なんだかおっかなそうな人だなぁというのが、アルカの印象でした。
ずっとベル母さまと精霊獣と呑気に自由に生きていたアルカには、こんなに規則に厳しくて表情の変わらない人に会ったのは初めてだったのです。
「公女殿下。こちらが公女殿下のプライベートな私室となります。ただしこの扉を開けますとこちらからは公女殿下として相応しい対応が必要な公的なスペースとなりますのでご注意くださいませ」
次々と案内される部屋は広い上に数も多くて、アルカは目がくらくらしてきました。
アルカはこんなに豪華な部屋も沢山の部屋もいらないから、森の家のように落ち着くことができる場所が欲しいと切に願いました。
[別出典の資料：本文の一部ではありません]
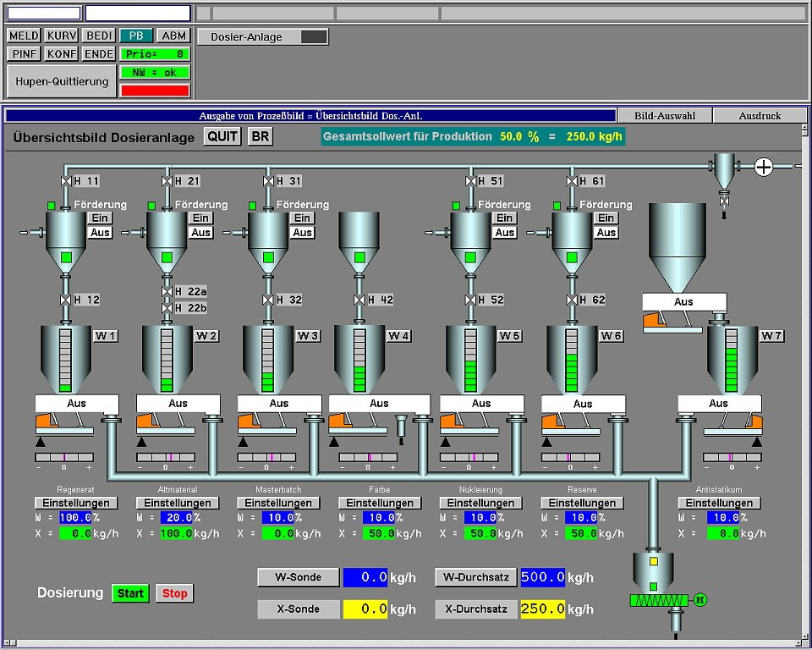Toggle Aus state on W 5 feeder
Image resolution: width=812 pixels, height=650 pixels.
(x=480, y=404)
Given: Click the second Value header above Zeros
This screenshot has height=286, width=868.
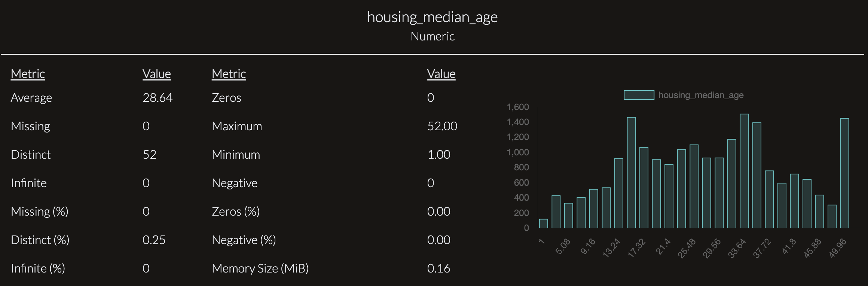Looking at the screenshot, I should pyautogui.click(x=441, y=74).
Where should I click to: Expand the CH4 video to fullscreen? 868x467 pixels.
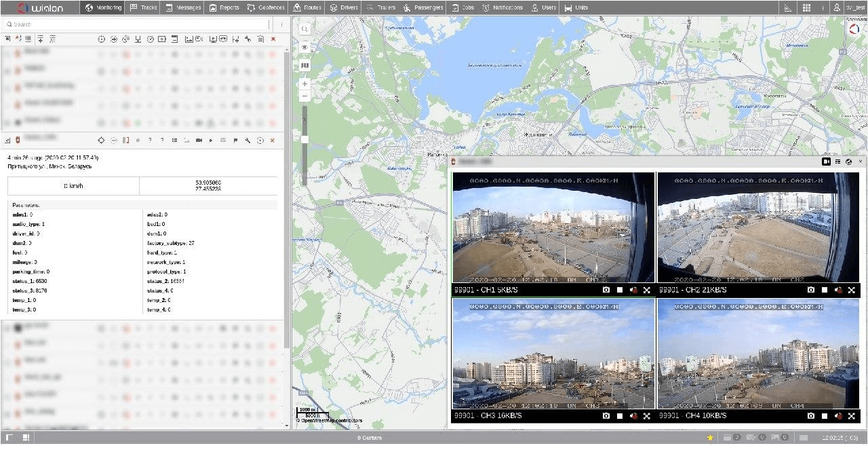[852, 415]
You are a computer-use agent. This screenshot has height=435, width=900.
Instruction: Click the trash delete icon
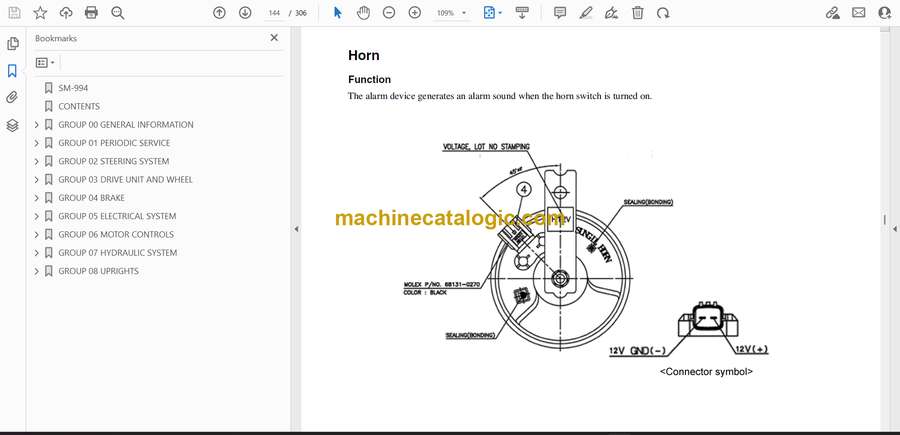pyautogui.click(x=638, y=13)
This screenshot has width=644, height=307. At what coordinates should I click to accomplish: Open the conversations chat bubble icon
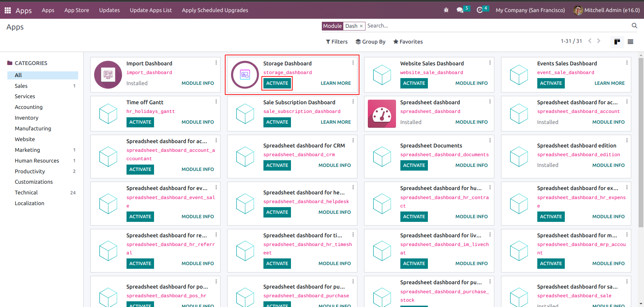(460, 10)
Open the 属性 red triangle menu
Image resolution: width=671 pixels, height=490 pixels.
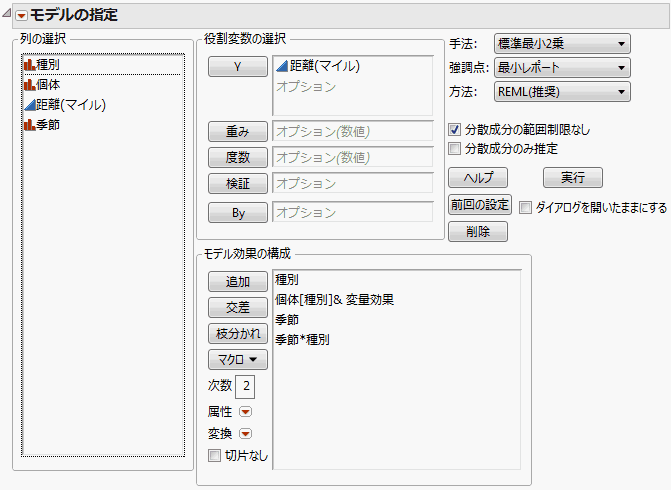[245, 411]
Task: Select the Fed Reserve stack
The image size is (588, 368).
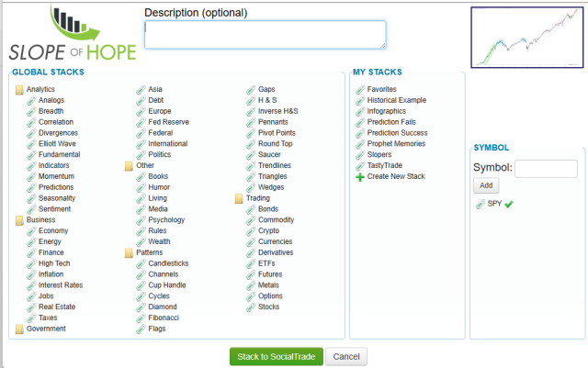Action: tap(168, 122)
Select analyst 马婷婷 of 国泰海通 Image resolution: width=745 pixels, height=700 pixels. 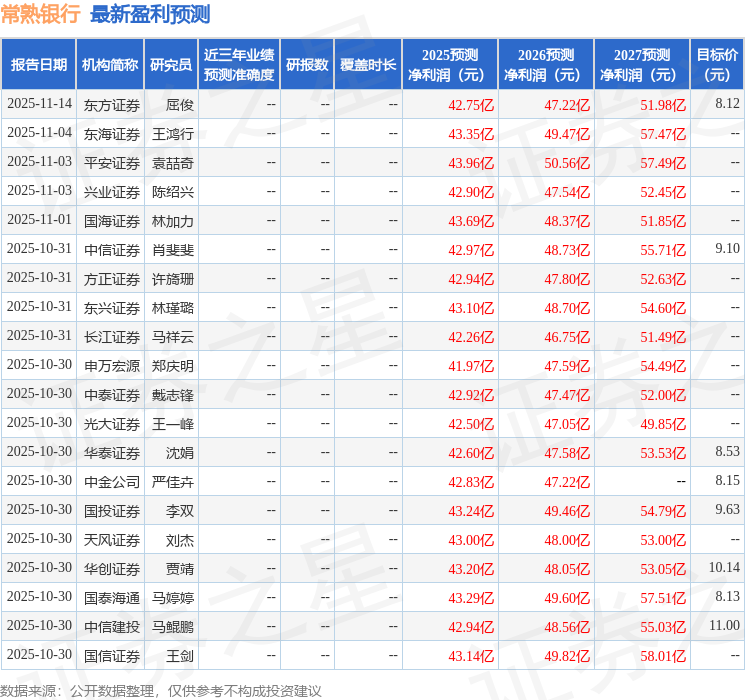[172, 597]
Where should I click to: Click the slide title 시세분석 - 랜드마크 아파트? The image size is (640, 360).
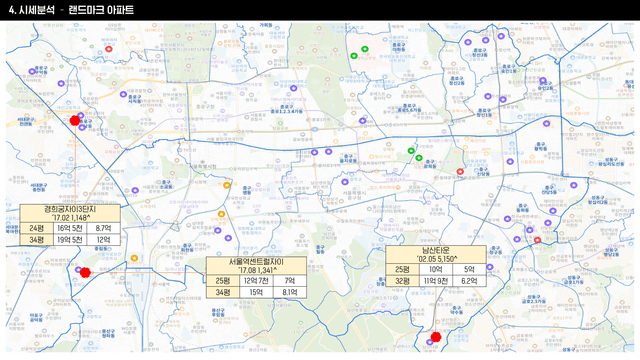click(71, 10)
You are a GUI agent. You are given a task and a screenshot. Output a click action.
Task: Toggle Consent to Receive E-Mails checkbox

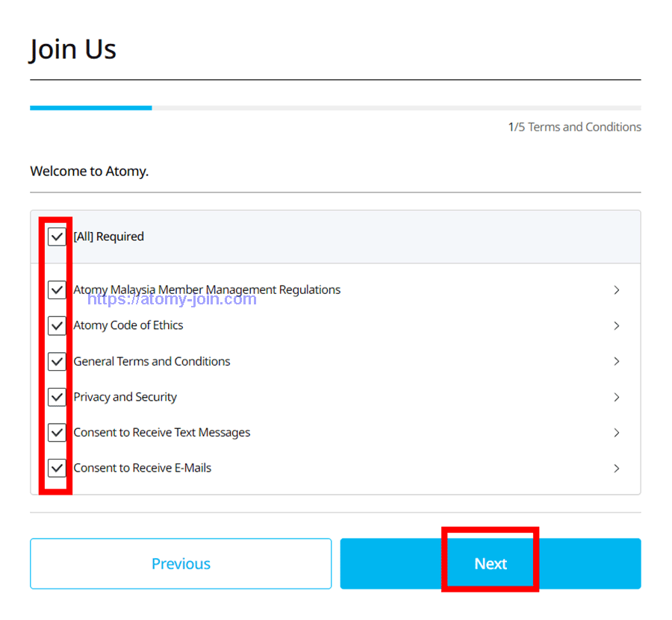57,468
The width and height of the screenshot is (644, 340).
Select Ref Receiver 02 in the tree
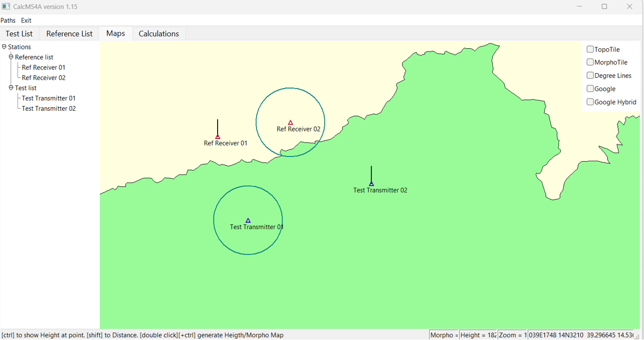(x=44, y=77)
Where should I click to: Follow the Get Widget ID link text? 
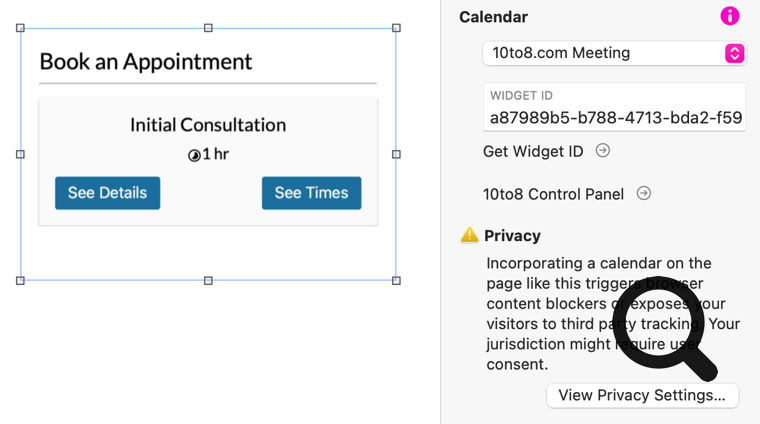coord(533,151)
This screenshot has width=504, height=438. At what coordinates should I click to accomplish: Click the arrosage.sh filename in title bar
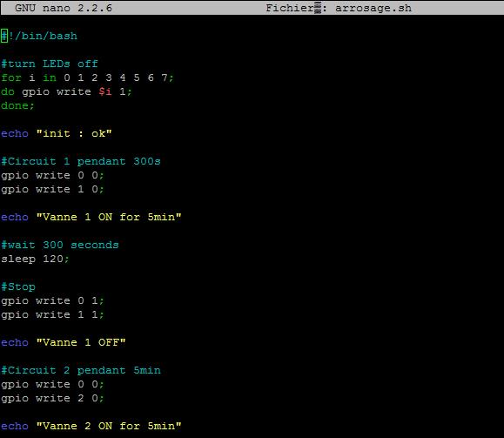pyautogui.click(x=373, y=8)
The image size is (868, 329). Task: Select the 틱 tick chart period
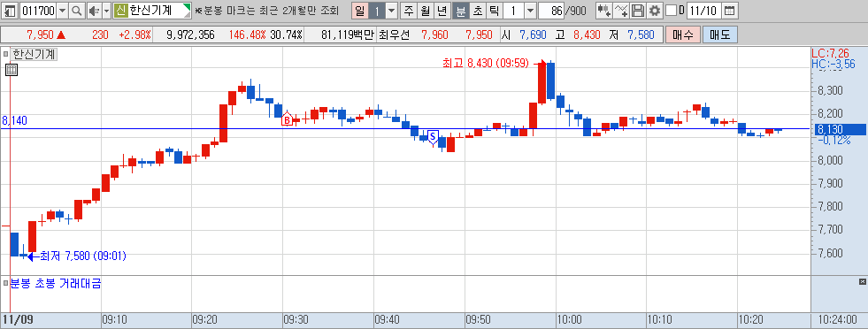494,10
「あの、女官長さま。できれば少し休みたいのですが……」
「メアリーとお呼びください。殿下。寝室に案内しますから夕食までお休みください。マナーが完璧になるまではこちらでおひとりで食事をとっていただきます。今のままでは人前に出せませんからね。殿下付きの侍女に寝室まで案内させます」
そう言って女官長は3人いた侍女に目くばせをすると、さっさと下がってしまいます。
「私はニーナ。隣がジャンヌ。その隣がマリーです。公女殿下。お疲れでいらっしゃるようですからひとまず湯殿に案内いたします」
それからアルカは湯殿でメイドたちによって磨かれ、拭き清められ。着替えさせられて今までで一番ぐったりとしてしまったところでベッドに運ばれました。
思わずアルカはニーナを見つけて頼み込みました。
「ニーナさん。もう夕食はいらないからこのまま朝まで寝かせておいてください」
「ニーナとお呼び下さい殿下。それでは暖かいミルクにハチミツを入れてお持ちしますね」
「ニーナ。私のことはアルカって呼んでくれない? 殿下って呼ばれるとまるで他人のことのような気がするの」
「かしこまりましたアルカさま。竜の谷というところは自由で格式ばらないと聞いております。けれどもニーナさまも人間の世界に来られたからには、少しづつ格式というものを覚えていただかなければなりませんわ」
ニーナはそれでもアルカを殿下とは呼ばなかったので、アルカは少しほっとしました。
けれども王宮で過ごし始めて僅かだというのに、アルカはもう森を離れたことを後悔し始めています。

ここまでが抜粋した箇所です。